Prosthetists, amputees left out of process
WASHINGTON – CMS has shelved its plans to change the coverage requirements for lower limb prostheses in favor of forming a workgroup to revisit the issue, but O&P stakeholders say they won’t be involved.
The workgroup will be comprised of clinicians, researchers, policy specialists and patient advocates from different federal agencies, according to a CMS announcement last week.
“One of our disappointments is that this is a working group of federal employees of federal agencies,” said Tom Fise, executive director of the American Orthotics & Prosthetics Association. “There is unlikely to be any way that stakeholders, be they patients or prosthetists, are going to be well represented in that interagency working group.”
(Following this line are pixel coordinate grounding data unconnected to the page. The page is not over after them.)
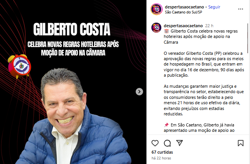Open despertasaocaetano header profile picture

click(156, 9)
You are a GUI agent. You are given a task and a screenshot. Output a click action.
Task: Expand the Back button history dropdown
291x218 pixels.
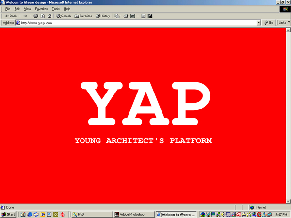coord(20,16)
The workgroup has been tasked with developing a consensus statement based on a review of the available clinical evidence that defines best practices in the care of beneficiaries who require lower limb prostheses. The statement will inform future policy.
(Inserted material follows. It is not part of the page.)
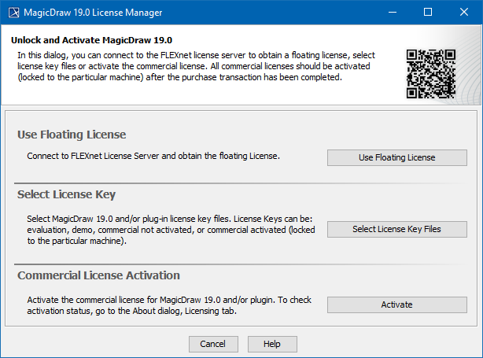Viewport: 483px width, 358px height.
Task: Open the Select License Key Files dialog
Action: pos(396,229)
The four DME MACs in July released draft local coverage determinations for lower limb prosthetics that proposed requiring patients to have face-to-face visits and requiring them to complete rehab programs. That resulted in an uproar from the O&P community, including a public hearing, a protest, and a “We the People” petition that netted more than 100,000 signatures.
“Both CMS and its contractors have heard your concerns about access to prostheses for Medicare beneficiaries,” the agency stated in the announcement. “The DME MACs will not finalize the draft local coverage determination at this time.”
Fise, however, says it would better if CMS rescinded the policy outright, before commercial insurances start picking up on it. “Bottom line, if it’s not going to go forward because of deficiencies, then it would certainly be very helpful for the documentation to be taken down from the CMS and MAC websites,” he said. “UnitedHealthcare already picked up one of the provisions and a long examination of the topic doesn’t change commercial payers once the pick it up.”
UnitedHealthcare has issued guidelines stating that it will no longer cover vacuum pumps, according to AOPA.
CMS, for its part, says it will “ensure there is opportunity for public comment and engagement on the consensus statement and any related activities.”